The field is covered in $N$ patches of grass ($1 \le N \le 1000$), conveniently
numbered $1\ldots N$, that each have a distinct quality value. If Bessie eats
grass of quality $Q$, she gains $Q$ units of energy. Each patch is connected to
up to 10 neighboring patches via bi-directional paths, and it takes Bessie $E$
units of energy to move between adjacent patches ($1 \le E \le 1,000,000$).
Bessie can choose to start grazing in any patch she wishes, and she wants to
stop grazing once she has accumulated a maximum amount of energy.
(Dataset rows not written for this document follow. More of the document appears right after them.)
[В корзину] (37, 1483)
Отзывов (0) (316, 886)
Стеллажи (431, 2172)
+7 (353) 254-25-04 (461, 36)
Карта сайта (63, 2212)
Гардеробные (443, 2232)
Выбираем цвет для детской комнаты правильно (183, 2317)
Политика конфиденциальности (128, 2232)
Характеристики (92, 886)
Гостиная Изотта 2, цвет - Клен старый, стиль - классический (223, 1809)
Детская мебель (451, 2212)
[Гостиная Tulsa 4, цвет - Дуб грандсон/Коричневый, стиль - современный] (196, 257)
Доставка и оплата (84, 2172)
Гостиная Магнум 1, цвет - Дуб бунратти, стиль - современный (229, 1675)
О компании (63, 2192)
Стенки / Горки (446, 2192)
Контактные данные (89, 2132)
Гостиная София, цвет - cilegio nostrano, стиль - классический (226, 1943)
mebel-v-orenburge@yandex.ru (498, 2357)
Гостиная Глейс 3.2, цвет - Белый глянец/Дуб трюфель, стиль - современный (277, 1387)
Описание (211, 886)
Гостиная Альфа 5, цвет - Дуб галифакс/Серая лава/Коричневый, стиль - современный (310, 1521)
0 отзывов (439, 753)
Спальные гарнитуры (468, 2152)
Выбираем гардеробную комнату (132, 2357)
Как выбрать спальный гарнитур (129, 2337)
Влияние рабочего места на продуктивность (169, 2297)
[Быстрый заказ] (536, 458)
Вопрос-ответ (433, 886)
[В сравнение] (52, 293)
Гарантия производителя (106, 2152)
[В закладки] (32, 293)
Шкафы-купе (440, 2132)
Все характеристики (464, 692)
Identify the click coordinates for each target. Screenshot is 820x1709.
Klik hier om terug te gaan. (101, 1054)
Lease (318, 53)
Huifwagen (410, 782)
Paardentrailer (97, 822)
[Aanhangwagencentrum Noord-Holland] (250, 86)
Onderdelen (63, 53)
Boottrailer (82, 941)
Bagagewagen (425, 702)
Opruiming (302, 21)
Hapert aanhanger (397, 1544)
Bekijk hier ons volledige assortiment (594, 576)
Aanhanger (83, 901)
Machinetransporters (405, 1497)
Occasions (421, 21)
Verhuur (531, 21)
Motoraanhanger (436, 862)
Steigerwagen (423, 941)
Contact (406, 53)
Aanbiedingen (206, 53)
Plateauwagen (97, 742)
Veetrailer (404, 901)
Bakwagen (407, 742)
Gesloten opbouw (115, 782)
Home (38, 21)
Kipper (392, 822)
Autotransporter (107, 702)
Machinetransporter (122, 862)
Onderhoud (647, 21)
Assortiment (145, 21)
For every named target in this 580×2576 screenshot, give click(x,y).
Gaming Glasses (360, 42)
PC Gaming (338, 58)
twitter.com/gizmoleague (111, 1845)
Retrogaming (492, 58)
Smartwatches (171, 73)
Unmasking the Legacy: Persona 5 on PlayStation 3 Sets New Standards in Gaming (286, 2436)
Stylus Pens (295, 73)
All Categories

Unfortunately, Bessie is a picky bovine, and once she eats grass of a certain
quality, she’ll never eat grass at or below that quality level again! She is
still happy to walk through patches without eating their grass; in fact, she
might find it beneficial to walk through a patch of high-quality grass without
eating it, only to return later for a tasty snack.
Please help determine the maximum amount of energy Bessie can accumulate.
The first line of input contains $N$ and $E$. Each of the remaining $N$ lines
describe a patch of grass. They contain two integers $Q$ and $D$ giving the
quality of the patch (in the range $1\ldots 1,000,000$) and its number of
neighbors. The remaining $D$ numbers on the line specify the neighbors.
Please output the maximum amount of energy Bessie can accumulate.
Bessie starts at patch 4 gaining 5 units of energy from the grass there. She
then takes the path to patch 5 losing 2 units of energy during her travel.
She refuses to eat the lower quality grass at patch 5 and travels to patch 3
again losing 2 units of energy. Finally she eats the grass at patch 3 gaining 6 units of energy
for a total of 7 energy.
Note tha the sample case above is different from test case 1 when you submit.